Gary Patton, co-counsel, stated that “The court’s decision tells the California High-Speed Rail Authority that it can’t keep ignoring the public’s right to participate. The court’s decision in the Atherton II case says that the Authority failed in its duty to recirculate the CEQA document to get public comments, and this was a violation of the law.”
Rich Tolmach, President of the California Rail Foundation, declared that,” Twice in a row, the Authority ignored the requirements of the environmental law. The Judge found they still have not done a proper study.”
Stuart Flashman, lead counsel stated that, “In rejecting the EIR, the Court has upheld the principle that significant project impacts cannot be swept under the rug for later consideration, after the key decisions have already been made.”
David Schonbrunn, president of TRANSDEF, had some opinions about high-speed rail project as a whole and said “this is a classic the Emperor has no clothes in this case, the emperor has no project. I believe that when they came up with this $100 billion number, they knew it was over.”
This does delay the final certification of the Central Valley (Merced) to San Francisco segment for several months as the High Speed Rail Authority must address issues found deficient by the court and re-circulate the document to the public. It is unknown at this time whether this decision will delay certification for other central valley EIRs on tight timeframes due to federal funding requirements since they tier off the Central Valley to San Francisco EIR. This is noted in the Notice of Intent (NOI) http://www.cahighspeedrail.ca.gov/search.aspx?searchtext=NOI&folderid=0&searchfor=all&orderby=id&orderdirection=ascending for the project. There is also a question about how this might affect the selection of the Initial Operating Segment. If the Northern section to San Jose remains uncertified, it could force the Authority’s selection south toward the San Fernando Valley.
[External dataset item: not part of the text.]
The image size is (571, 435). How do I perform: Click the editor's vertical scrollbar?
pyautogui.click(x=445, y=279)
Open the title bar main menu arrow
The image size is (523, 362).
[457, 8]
The ridership issue was not found in favor of the petitioners however this finding does not mean that the Authority’s ridership model is without issue. It is an extremely complex issue. The judge found it to be a disagreement among experts, much like the Authority had stated in public meetings when it attempted to answer criticisms by University of California at Berkeley, Institute of Transportation. (ITS) http://www.examiner.com/transportation-policy-in-san-francisco/california-high-speed-rail-results-for-hire-mega-project-estimate-failures
We are reminded of the Standard of Review which the court considers when studying an EIR. In the court documents there is a quote that demonstrates this principle. “Where an EIR is challenged as being legally inadequate, a court presumes a public agency’s decision to certify the EIR is correct, thereby imposing on a party challenging it the burden of establishing otherwise.” (Sierra Club v. City of Orange - 2008). The burden of proof is therefore very difficult for petitioners to overcome using this standard.
The petitioners comprised of the Town of Atherton, the City of Menlo Park, the City of Palo Alto, the California Rail Foundation, (CRF) the Transportation Solutions Defense and Education Fund (TRANSDEF), the Planning and Conservation League (PCL), Community Coalition on High Speed Rail (CC-HSR), Patricia Giorni and the Mid-Peninsula Residents for Civic Sanity.